Evoked AMPA and NMDA receptor synaptic currents are increased in Tsc1 KO neurons. A, Differential interference contrast image overlaid with EGFP fluorescence. Example of a paired recording between neighboring CreEGFP-negative (control, left) and CreEGFP-positive (Tsc1 KO, right) neurons. EPSCs were induced by Schaffer collateral stimulation. B, C, Scatter plots of EPSC amplitude from pairs of control and Tsc1 KO CA1 neurons recorded at −70 mV (B, primarily AMPAR currents) and at +40 mV (C, primarily NMDAR currents). Insets show representative traces from the same pair of neurons. Control, Black traces; Tsc1 KO, red traces. D, Mean AMPA/NMDA ratio ± SEM from control and Tsc1 KO neurons (n = 13).
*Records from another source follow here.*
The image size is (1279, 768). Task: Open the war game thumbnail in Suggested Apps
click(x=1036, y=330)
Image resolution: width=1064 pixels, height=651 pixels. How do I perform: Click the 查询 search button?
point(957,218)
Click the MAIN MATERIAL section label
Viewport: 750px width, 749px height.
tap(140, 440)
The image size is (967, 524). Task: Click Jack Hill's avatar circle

E, Mean paired-pulse ratio ± SEM from control and Tsc1 KO neurons measured at different ISIs (n = 10–11). PPR >1 indicates facilitation. Representative overlaid traces from individual neurons showing pairs of EPSCs recorded at −70 mV for each ISI.

Figure 5.

mGluR-LTD is selectively disrupted in Tsc1 KO neurons. A–D, Mean EPSC amplitude ± SEM expressed as a percentage of baseline plotted versus time in minutes. Dashed lines indicate the average baseline response. Insets show representative EPSCs. Black traces represent the average response from the 10 min baseline period (1). Gray traces represent the average response during the last 10 min (2). A, B, mGluR-LTD was induced by a 5 min wash-in of 100 μm DHPG. A, Tsc1^fl/fl mice: control, CreEGFP-negative neurons (n = 9 cells); Tsc1 KO, CreEGFP-positive neurons (n = 8 cells). B, WT-Cre⁺, CreEGFP-positive neurons from C57BL/6 mice (n = 8). C, mGluR-LTD was induced by PP-LFS, consisting of 900 pairs of stimuli (50 ms ISI) delivered at 1 Hz in the presence of d-APV (n = 10). D, NMDA-dependent LTD was induced by LFS consisting of 5 Hz stimulation for 3 min at −40 mV (n = 8–9). E, Summary data showing the mean ± SEM response measured during the last 10 min of each recording expressed as a percentage of the 10 min baseline period for the indicated genotypes. Dashed line at 100% indicates the baseline. Left bars (DHPG) represent data from A and B, middle bars (PP-LFS) are from C, right bars (LFS) are from D. *Significant difference from 100%, p < 0.01.